Gather every line of the material below that contains the string "width". Matching is case-sensitive.

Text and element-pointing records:
>>>>
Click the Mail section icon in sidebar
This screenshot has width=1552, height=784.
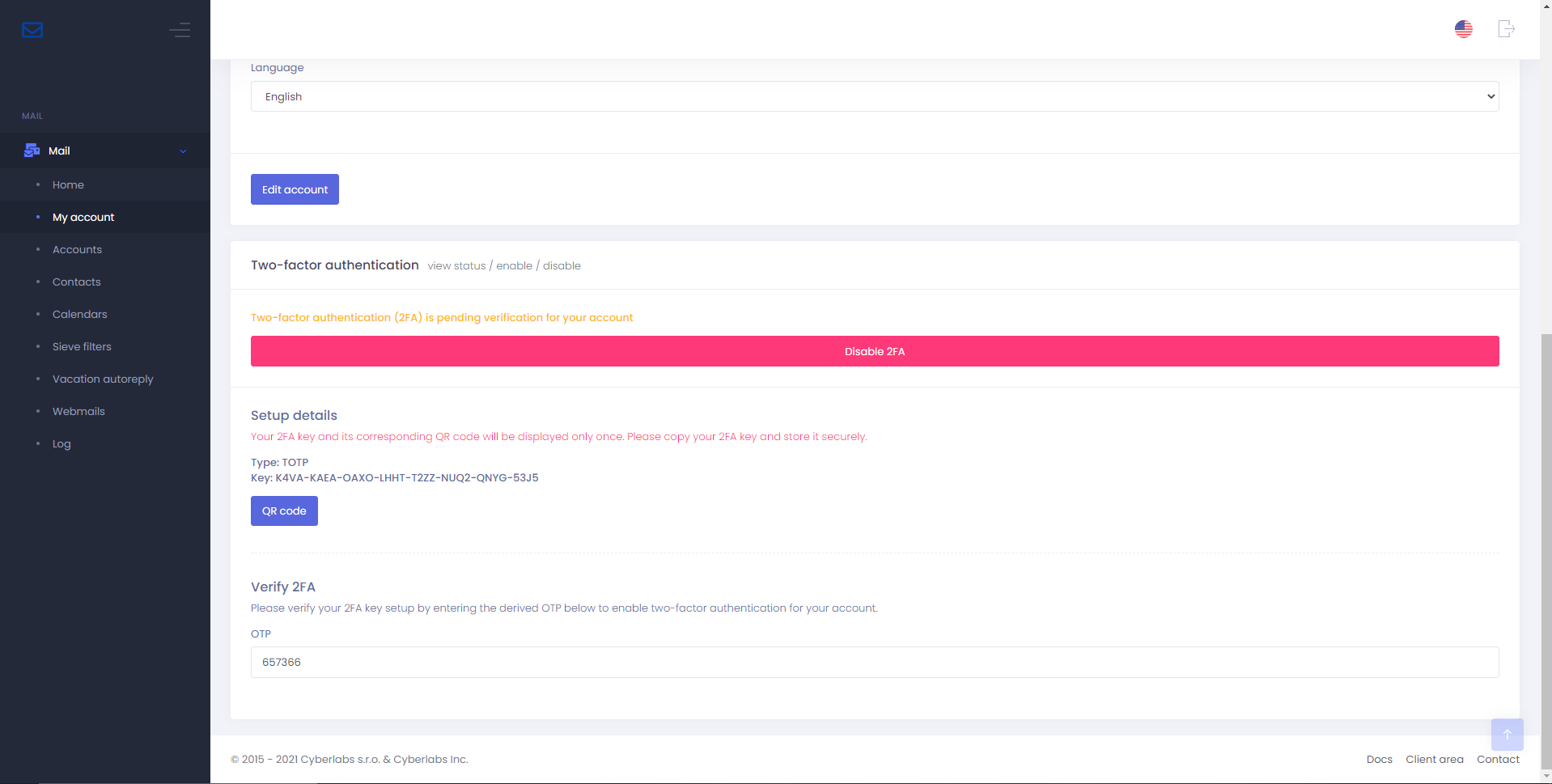32,150
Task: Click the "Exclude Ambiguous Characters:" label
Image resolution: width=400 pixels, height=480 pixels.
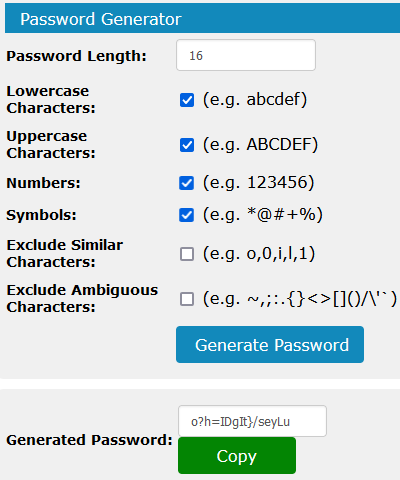Action: (82, 299)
<<<<
**Result of this task**
This screenshot has width=1552, height=784.
Image resolution: width=400 pixels, height=480 pixels.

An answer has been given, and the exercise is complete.